Israel’s ambassador to Germany Jeremy Issacharoff speaks to AFP journalists during an interview in Berlin on December 17, 2020 (John MACDOUGALL / AFP)

“If that guy would have been able to get into a synagogue… it would have had a tremendous impact on German identity after the war and the fight against anti-Semitism,” he told AFP in an interview.

“I hope and trust that the German court will do the right thing and make the right decision.
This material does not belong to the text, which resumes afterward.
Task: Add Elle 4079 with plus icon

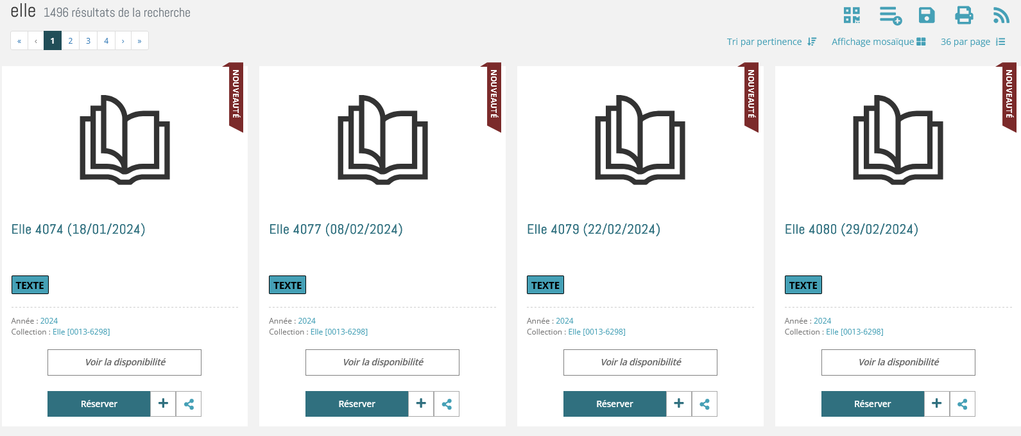Action: point(679,404)
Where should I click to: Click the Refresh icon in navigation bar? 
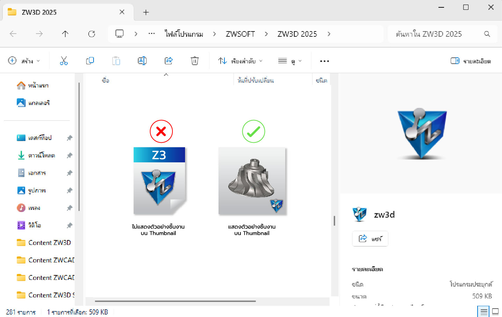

Anti-Semitism is indeed a phenomenon that attacks the very democratic essence of Germany and I think that is the thing that is so important to protect.”

‘Without emotion’

The government’s point man against anti-Semitism, Felix Klein, called the trial “a good opportunity to bring about debate in society about anti-Semitism.”

Crimes targeting Jews and their belief have risen steadily in Germany in recent years, with 2,032 offenses recorded in 2019, up 13 percent on the previous year.

In this June 13, 2019 file photo a picture of Walter Luebcke stands behind his coffin during the funeral service in Kassel, Germany. (Swen Pfoertner/dpa via AP)

Meanwhile, a string of far-right terrorist attacks have shocked Germany, including the assassination of pro-refugee politician Walter Luebcke at his home in June 2019 and the murder in the western city of Hanau of nine people of migrant origin in February.

Baillet “described the fatal shots fired at his two victims in Halle without emotion” and appeared disappointed that he had failed in his attempt to enter the synagogue, psychiatrist Norbert Leygraf said of the defendant in an evaluation.

He said Balliet suffered from symptoms of schizophrenia, paranoia and autism preventing him from having “empathy with others” while feeling “superior to others.”